Yes, Felix, I know what you mean… but again, that was the intention of those who thought it up, like Bill Sweetenham, who believed that if you couldn’t swim world-class qualification times at European and Commonwealth levels with a level of ease in heats, then the World and Olympic environment was going to be that much harder. There are no nations in Europe who can genuinely look to a top 4 in domestic rivalry in which all 4 are capable of producing fast-at-ease heats at the kind of speed required to make an Olympic final and then go on to win the crown or even make the podium. That, of course, may indeed make the heats a final-like moment of personal top speed for those who need to go that fast to make it through, putting pressure on the faster 2 from the same nation… the skew is what those planners wanted: pressure on the big contenders so that they make a habit of having to produce what they will have to produce come the Olympic environment and a world in which Laszlo Cseh can miss the 400IM final (through miscalculation and circumstance of his heat). The point was another moment, not the European pool.
Of course, if there was aa world level peak-moment meet at which as many from one nation as made it through to a final were allowed, the ‘skew’ would not be there: you’d have the 8 best athletes in the water.


You want more or less fair global competition then stop first of all raising the national flag and playing the national anthem in honor of the winner. Let sponsor’s money to compete and they will chose the best form of competition (or couple of them) that will suit the majority of swimming community including swimmers, coaches, fans, etc. It could be ‘tours’, ‘series’, ‘cups’, ‘chamnpionships’, whatever. If the competition is market fair then all specifics of swimming competition and training processes and attractiveness and popularization, all will be averaged to the best possible solutions. Bad types of competition just won’t survive.

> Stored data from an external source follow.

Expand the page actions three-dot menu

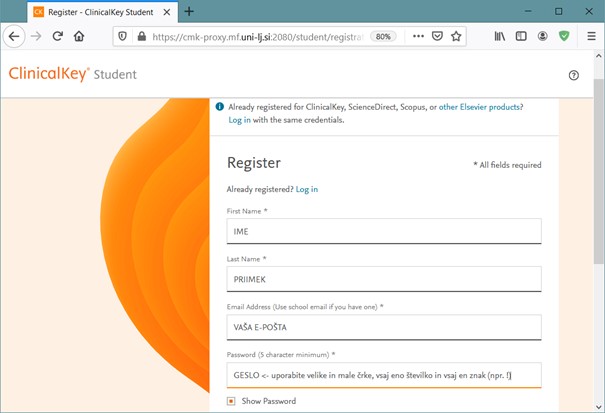(x=418, y=36)
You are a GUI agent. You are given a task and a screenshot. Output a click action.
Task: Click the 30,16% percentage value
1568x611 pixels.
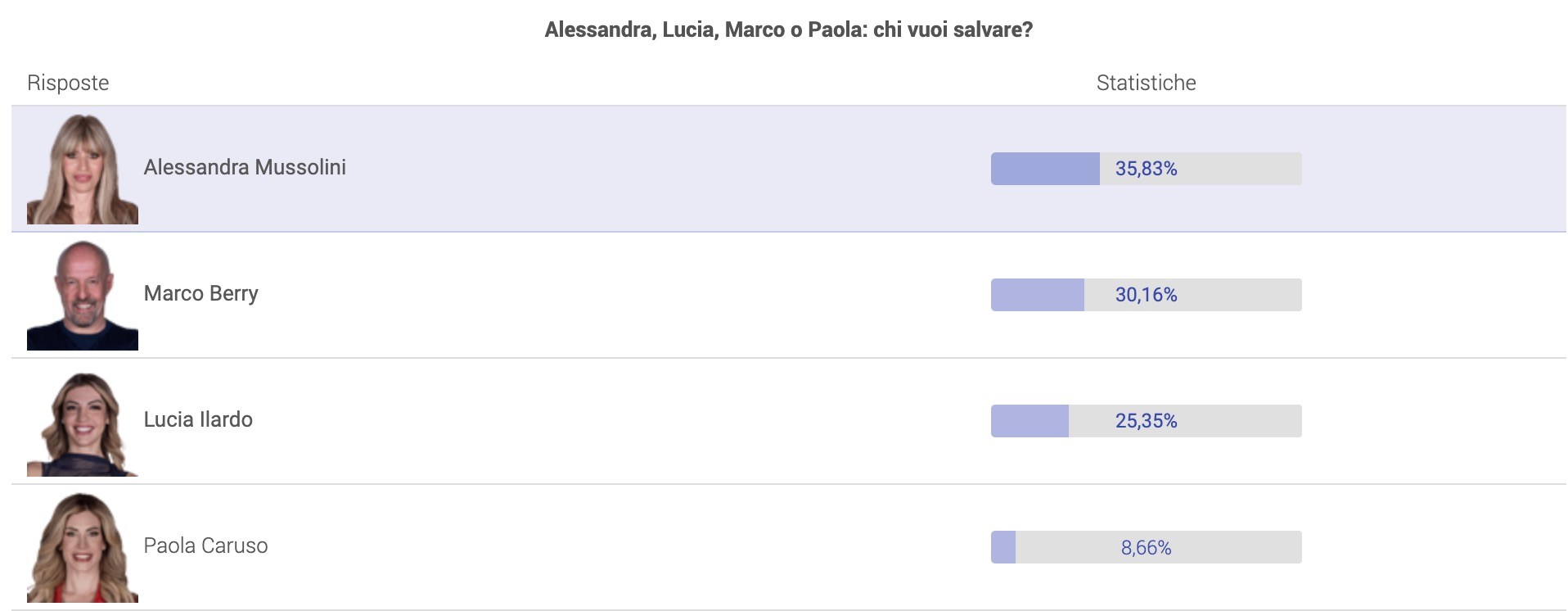tap(1146, 295)
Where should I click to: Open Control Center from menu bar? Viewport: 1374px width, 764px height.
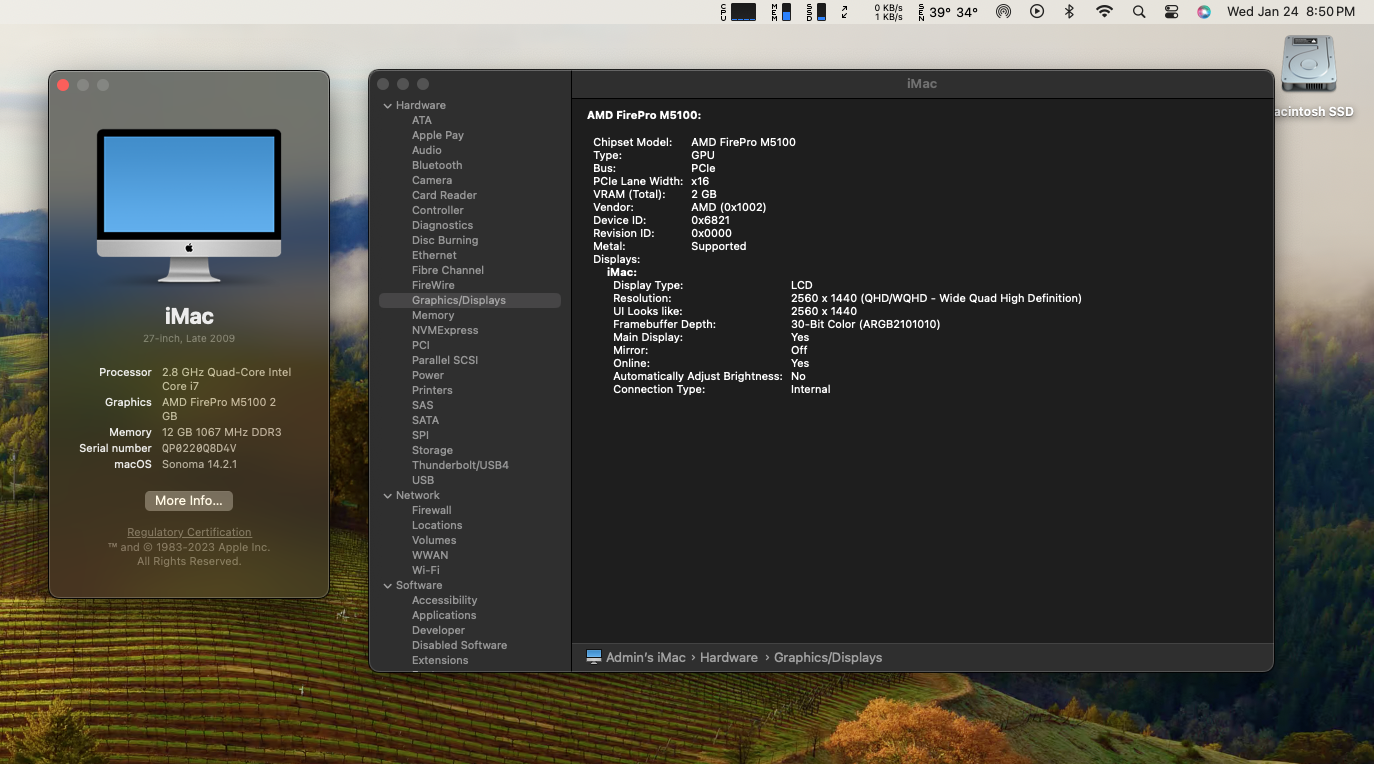coord(1172,12)
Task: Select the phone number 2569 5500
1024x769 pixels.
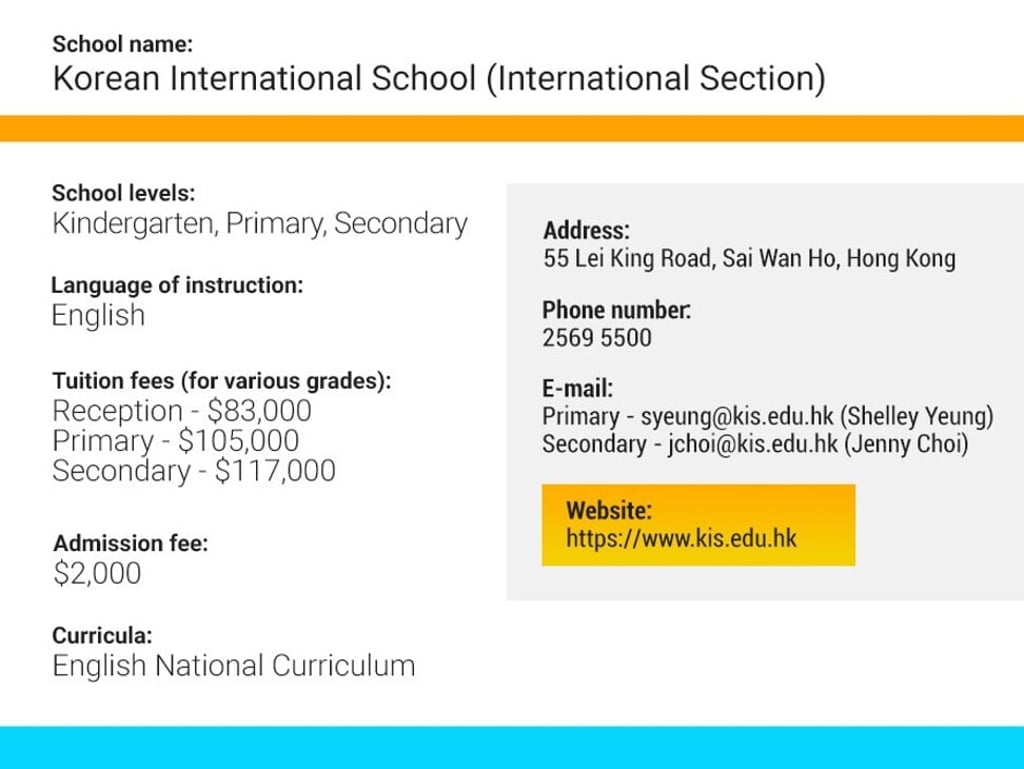Action: tap(596, 338)
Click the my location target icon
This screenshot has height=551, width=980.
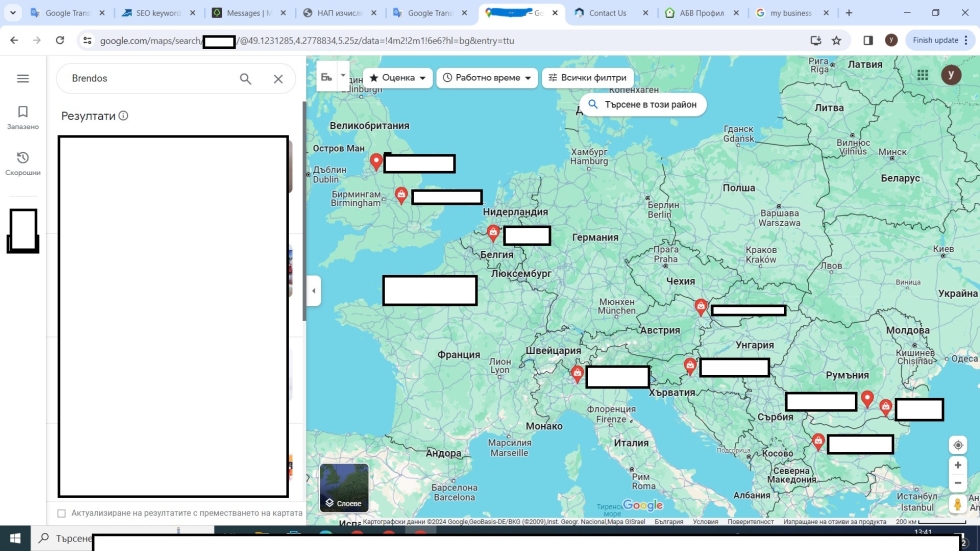[958, 445]
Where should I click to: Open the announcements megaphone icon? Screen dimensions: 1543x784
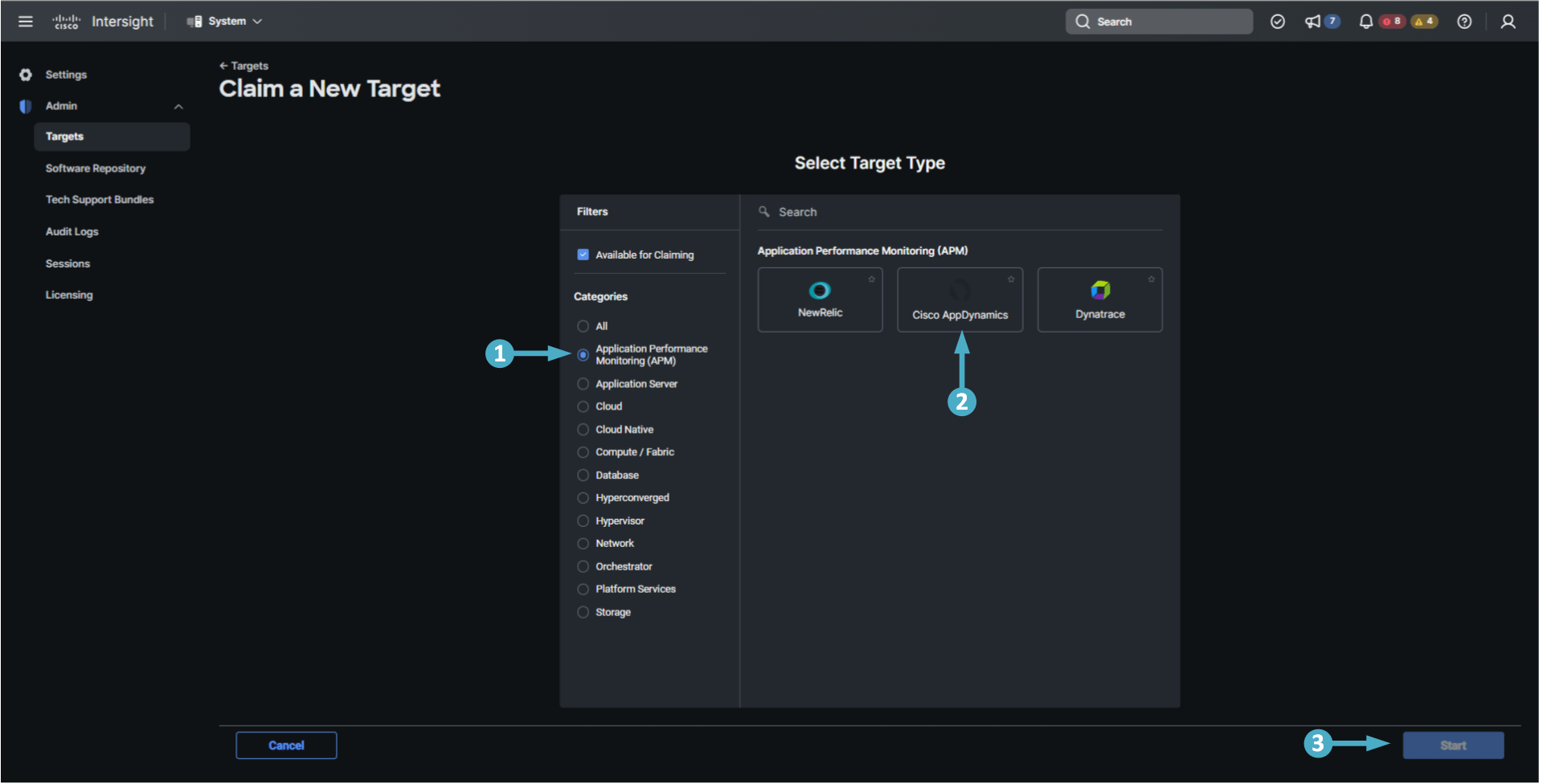pyautogui.click(x=1312, y=22)
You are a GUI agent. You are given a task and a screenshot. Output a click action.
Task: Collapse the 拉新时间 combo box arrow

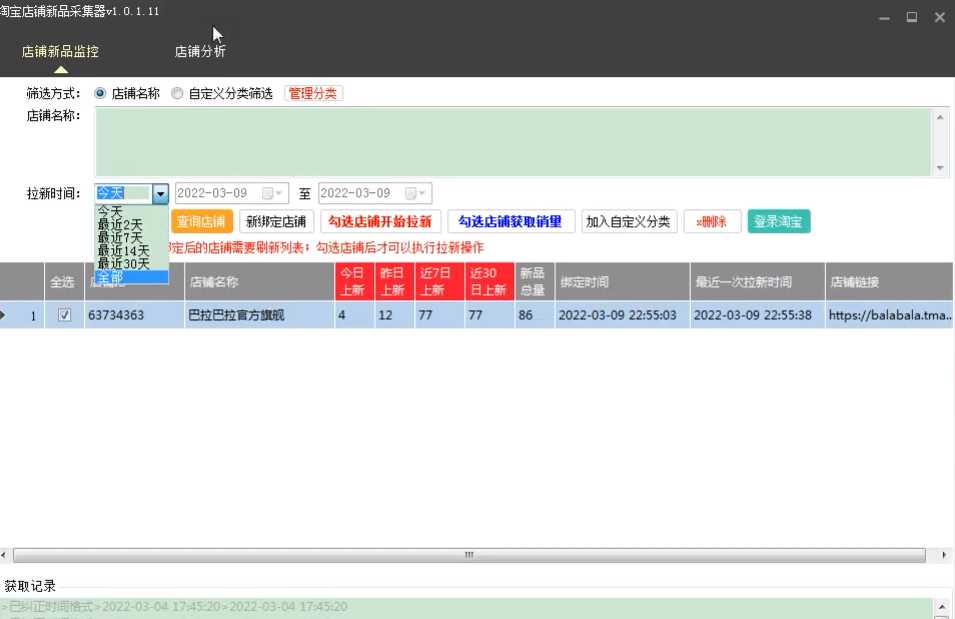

Swimming sport has by its nature two types of ranking factors: whoever touches the wall first and whoever shows best time. World ranking can use either of them – separately or in combination. For example, PGA or ATP moving ranking can be used based on the place in particular qualified tournaments weighted on the strength of the filed. That can be calculated either by the rank of participants or by the shown time. The time ranking is very similar to the season ranking that will allow swimmer to show his/her best whenever she/he feels most ready for that. The time frame should not be necessary the calendar year but the one (fixed or moving) that swimmers have chosen most appropriate, fair and convenient.
Again, take it from the hands of officials that don’t really care about all this stuff unless it endangers their managing positions. As we see they always have been finding plenty of other shortcuts to get out of personal troubles. Make it market free. It BTW will eliminate doping programs sponsored by state.
Nation based competitions conducted by FINA (Fédération internationale de NATATION) or Olympic Games must have the restriction on the number of swimmers per nation. By their status they are associations of nations and all member of association must have a chance to compete if swimmers of this nation meet qualifying times. The particular numbers are just details. BTW, make the podium of one step only and all ‘unfairness’ mentioned in other comments will be resolved. Who needs this ‘silvers’, ‘bronze’ etc. Why starting from the fourth place you are nobody. Let’s have one winner only who represents the particular nation in the best way.